Van alle OESO-landen heeft Nederland, na IJsland, het laagste percentage jongeren tussen de 20 en 24 jaar die geen onderwijs volgen of werken. De provincie Utrecht scoort het beste in Nederland met een NEET-percentage van 4,4 procent. Het NEET-percentage geeft het percentage jongeren weer dat niet werkt en geen opleiding volgt.
Dat blijkt uit onze jaarlijkse Young Workers-index. Deze index vergelijkt de economische perspectieven van jongeren van 16 tot 24 jaar in de 35 OESO-landen door een aantal factoren te combineren. Jongeren hebben gemiddeld 2.5 keer meer kans om werkloos te zijn dan volwassenen boven de 24. Nederland staat op de negende plaats.

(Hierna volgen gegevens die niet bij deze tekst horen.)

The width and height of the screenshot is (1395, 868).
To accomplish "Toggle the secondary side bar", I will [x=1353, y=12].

Andere opmerkelijke punten uit het onderzoek:
- Andere landen zagen hun absolute scores verbeteren ten opzichte van vorig jaar, maar in Nederland is dat niet het geval.

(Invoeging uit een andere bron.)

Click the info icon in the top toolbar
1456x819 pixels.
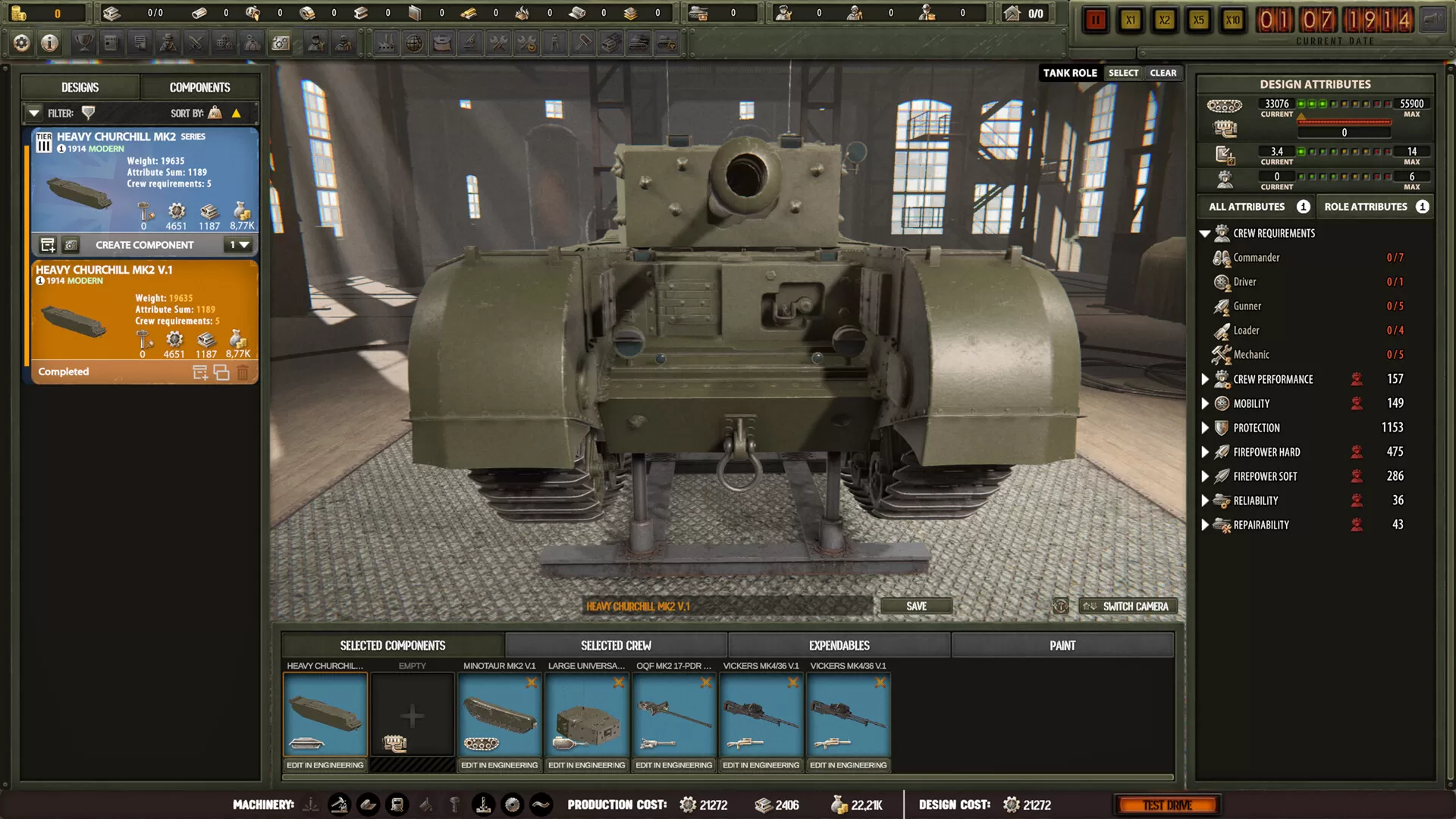coord(50,43)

- Nederland presteert al vijftien jaar als een van de beste OESO-landen op het gebied van NEET.
- Door de digitalisering ontstaan veel nieuwe banen, waarbij de zogenoemde 'digital born' in het voordeel zijn. Mits zij voldoende worden ondersteund door onderwijs.
- Overheid moet inzetten op beroepsonderwijs (zowel mbo als hbo) en beta-vaardigheden om automatisering en digitalisering het hoofd te bieden en om nieuwe kansen te creëren voor jongeren.
- Er moeten meer stagemogelijkheden komen voor jongeren, vooral ook voor jongeren met een allochtone achtergrond. Bedrijven moeten hierbij hun verantwoordleijkheden nemen, ook om onderwijs en arbeidsmarkt goed te laten aansluiten.